Die Trump-Regierung hat Berichten vom 13. März 2026 zufolge eine Handelsuntersuchung zu Praktiken der Zwangsarbeit in 60 Ländern eingeleitet, darunter wichtige Verbündete wie die Europäische Union, das Vereinigte Königreich und Kanada.
Zweite Untersuchung gegen enge Partner
Die Trump-Regierung leitete eine zweite Handelsuntersuchung zu Zwangsarbeit gegen Regionen ein, zu denen die EU, das Vereinigte Königreich und Kanada gehören.

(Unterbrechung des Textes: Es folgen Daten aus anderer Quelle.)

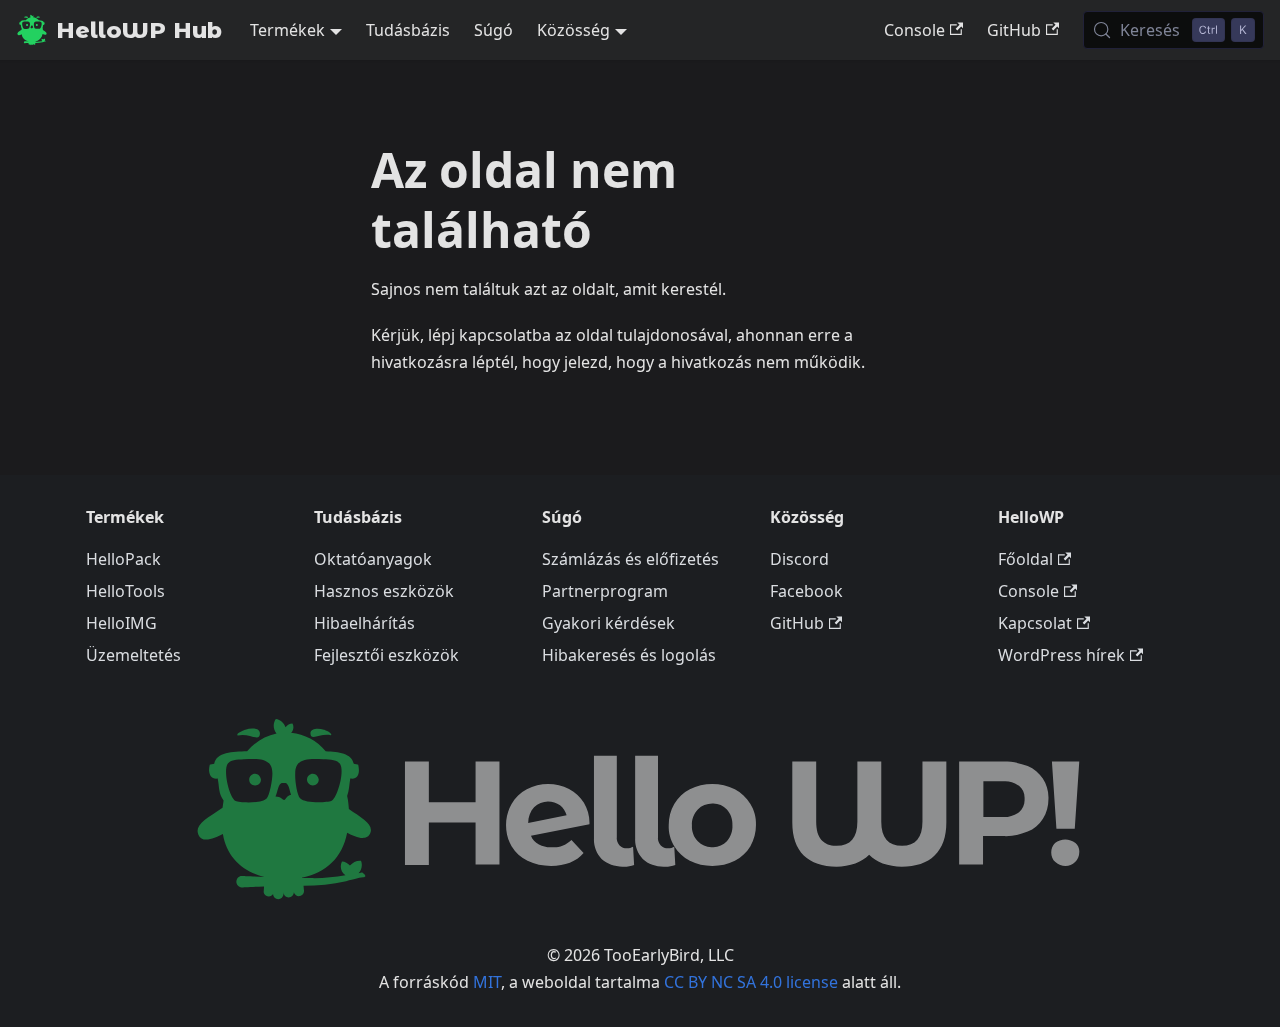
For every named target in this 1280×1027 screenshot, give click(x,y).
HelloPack (123, 559)
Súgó (493, 30)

Reaktion auf Gerichtsurteil
Berichten zufolge gilt die Maßnahme als Reaktion auf ein Urteil des Obersten Gerichtshofs, das die Befugnis des Präsidenten zu breit angelegten einseitigen Zöllen begrenzte.
Möglicher alternativer Weg für Zölle
Analysten und Medien bewerten die Untersuchung als möglichen rechtlichen Umweg, um zuvor blockierte Handelsmaßnahmen erneut einzuführen.
Breiter Kreis betroffener Länder
Die Untersuchung umfasst 60 Länder und richtet sich sowohl gegen geopolitische Rivalen als auch gegen enge wirtschaftliche Partner der USA.
Keine Details zu Waren und Zeitplan
Die Regierung hat bislang weder die betroffenen Güter oder Sektoren benannt noch einen bestätigten Zeitplan für den Abschluss der Untersuchung veröffentlicht.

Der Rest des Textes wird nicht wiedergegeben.